ACTION ITEM: Lines before the one containing "You are a computer-use agent. Image resolution: width=1600" are left out; output the rest of the data exactly, through the final line.

Collected data:
____
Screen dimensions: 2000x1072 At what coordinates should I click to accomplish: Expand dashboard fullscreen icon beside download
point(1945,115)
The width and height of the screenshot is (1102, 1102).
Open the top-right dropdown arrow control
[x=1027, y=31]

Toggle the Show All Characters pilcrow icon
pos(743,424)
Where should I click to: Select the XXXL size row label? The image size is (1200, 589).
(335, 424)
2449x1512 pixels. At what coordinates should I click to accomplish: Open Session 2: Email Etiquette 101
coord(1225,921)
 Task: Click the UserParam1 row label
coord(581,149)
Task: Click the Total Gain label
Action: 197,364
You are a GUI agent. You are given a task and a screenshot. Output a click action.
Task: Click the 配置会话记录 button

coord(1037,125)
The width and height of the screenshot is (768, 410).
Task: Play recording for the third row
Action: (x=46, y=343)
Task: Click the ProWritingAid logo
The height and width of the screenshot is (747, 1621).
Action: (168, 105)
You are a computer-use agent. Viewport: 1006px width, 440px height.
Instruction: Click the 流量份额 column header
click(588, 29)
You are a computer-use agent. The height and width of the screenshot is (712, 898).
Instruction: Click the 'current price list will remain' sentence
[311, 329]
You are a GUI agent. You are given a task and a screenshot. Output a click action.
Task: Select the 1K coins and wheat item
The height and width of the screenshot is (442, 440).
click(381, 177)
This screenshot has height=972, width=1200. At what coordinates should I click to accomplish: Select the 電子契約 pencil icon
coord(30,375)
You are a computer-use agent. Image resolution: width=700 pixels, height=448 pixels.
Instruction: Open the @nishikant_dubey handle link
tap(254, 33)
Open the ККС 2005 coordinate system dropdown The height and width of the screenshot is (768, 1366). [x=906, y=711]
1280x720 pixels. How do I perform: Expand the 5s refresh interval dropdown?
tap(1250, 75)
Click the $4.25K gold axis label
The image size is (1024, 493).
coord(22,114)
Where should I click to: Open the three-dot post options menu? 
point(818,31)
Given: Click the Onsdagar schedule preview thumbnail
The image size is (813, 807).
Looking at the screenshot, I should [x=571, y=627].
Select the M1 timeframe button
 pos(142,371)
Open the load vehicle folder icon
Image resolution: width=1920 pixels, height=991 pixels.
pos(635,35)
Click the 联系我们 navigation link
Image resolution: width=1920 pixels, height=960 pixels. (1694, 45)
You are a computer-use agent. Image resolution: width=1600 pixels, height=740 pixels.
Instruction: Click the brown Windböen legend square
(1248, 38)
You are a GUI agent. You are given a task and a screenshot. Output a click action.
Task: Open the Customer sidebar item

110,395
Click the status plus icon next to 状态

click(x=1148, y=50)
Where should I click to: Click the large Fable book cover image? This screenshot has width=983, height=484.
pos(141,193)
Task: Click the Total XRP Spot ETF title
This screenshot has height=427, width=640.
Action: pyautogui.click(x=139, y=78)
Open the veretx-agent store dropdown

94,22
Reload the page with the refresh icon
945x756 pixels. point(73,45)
____
REPLY:
You are a computer-use agent. Image resolution: width=1600 pixels, height=740 pixels.
Instruction: Click the brown Windböen legend square
(1248, 38)
You are a GUI agent. You are given a task and a screenshot. Output a click action.
Task: Open the Customer sidebar item

110,395
Click the status plus icon next to 状态

click(x=1148, y=50)
Where should I click to: Click the large Fable book cover image? This screenshot has width=983, height=484.
pos(141,193)
Task: Click the Total XRP Spot ETF title
This screenshot has height=427, width=640.
Action: pyautogui.click(x=139, y=78)
Open the veretx-agent store dropdown

94,22
Reload the page with the refresh icon
945x756 pixels. point(73,45)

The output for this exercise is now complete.